A su vez, fuentes allegadas al gobierno confirman que están casi cerradas las negociaciones con Brasil para la importación de billetes de $1000 y confirman también que hubo conversaciones con la Casa de Moneda y Timbre de España sobre el tema.

¿Pero cuáles son los riesgos de importar moneda?

El problema fundamental es que con la importación de moneda terminada se pone en grave peligro la seguridad nacional. Se pierde la soberanía monetaria, ya no somos los únicos que decidimos sobre nuestra moneda. Por ejemplo, si el país extranjero decidiera imprimir más de lo requerido -sin permiso del banco central nacional- generaría un exceso de efectivo, provocando intencionalmente una crisis financiera.

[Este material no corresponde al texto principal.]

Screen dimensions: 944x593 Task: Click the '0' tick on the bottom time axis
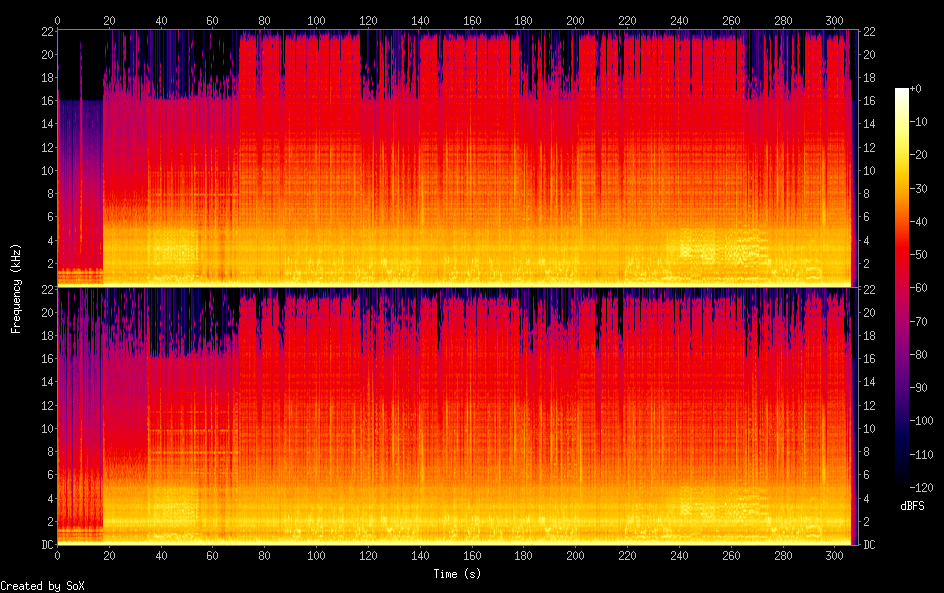pos(57,555)

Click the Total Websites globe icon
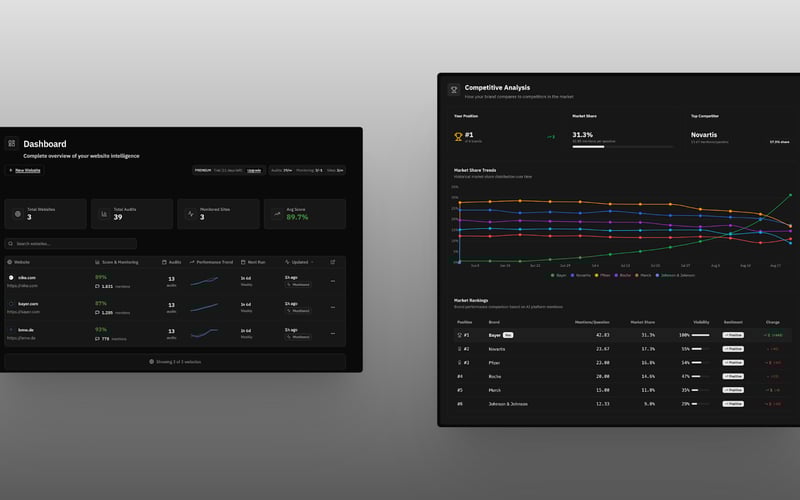[18, 214]
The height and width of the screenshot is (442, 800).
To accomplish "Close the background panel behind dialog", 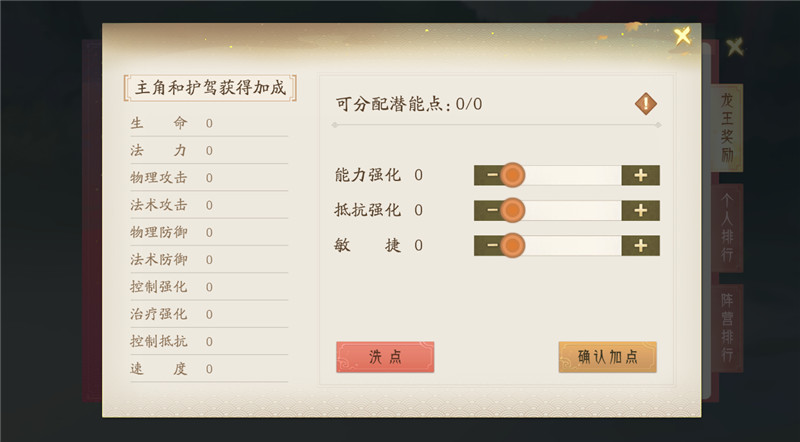I will coord(735,47).
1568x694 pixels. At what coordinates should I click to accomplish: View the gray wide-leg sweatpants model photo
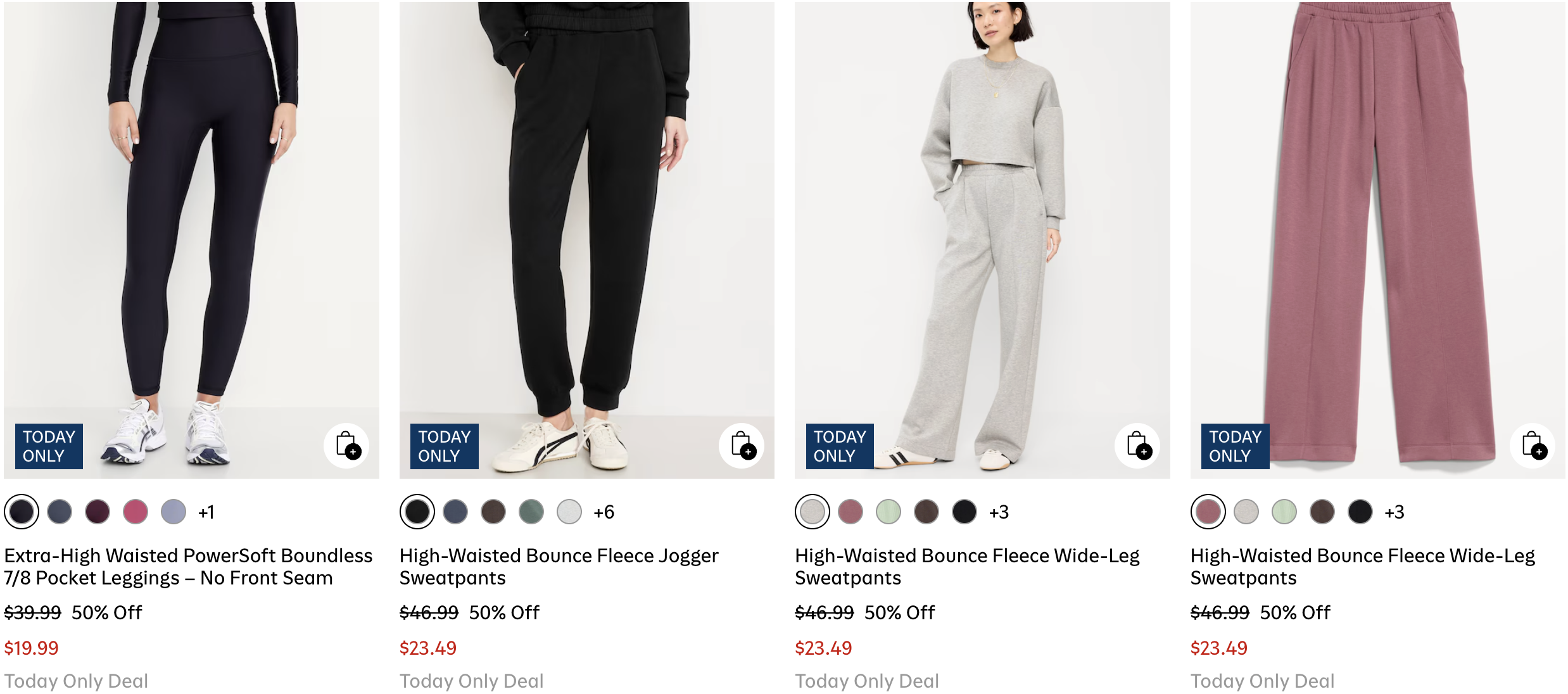pos(982,222)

A su vez el país extranjero tendría el conocimiento de las características de seguridad de nuestro billete, lo que también haría más fácil la falsificación.

Un ejemplo histórico fue el caso de libia en 2011. El gobierno de Reino Unido decidió incautar parte del dinero que ellos le imprimían a Libia, en el marco de las sanciones impuestas por las Naciones Unidas contra el coronel Muamar Gadafi, lo que causó una escasez de efectivo durante los últimos momentos de Gaddafi en el poder.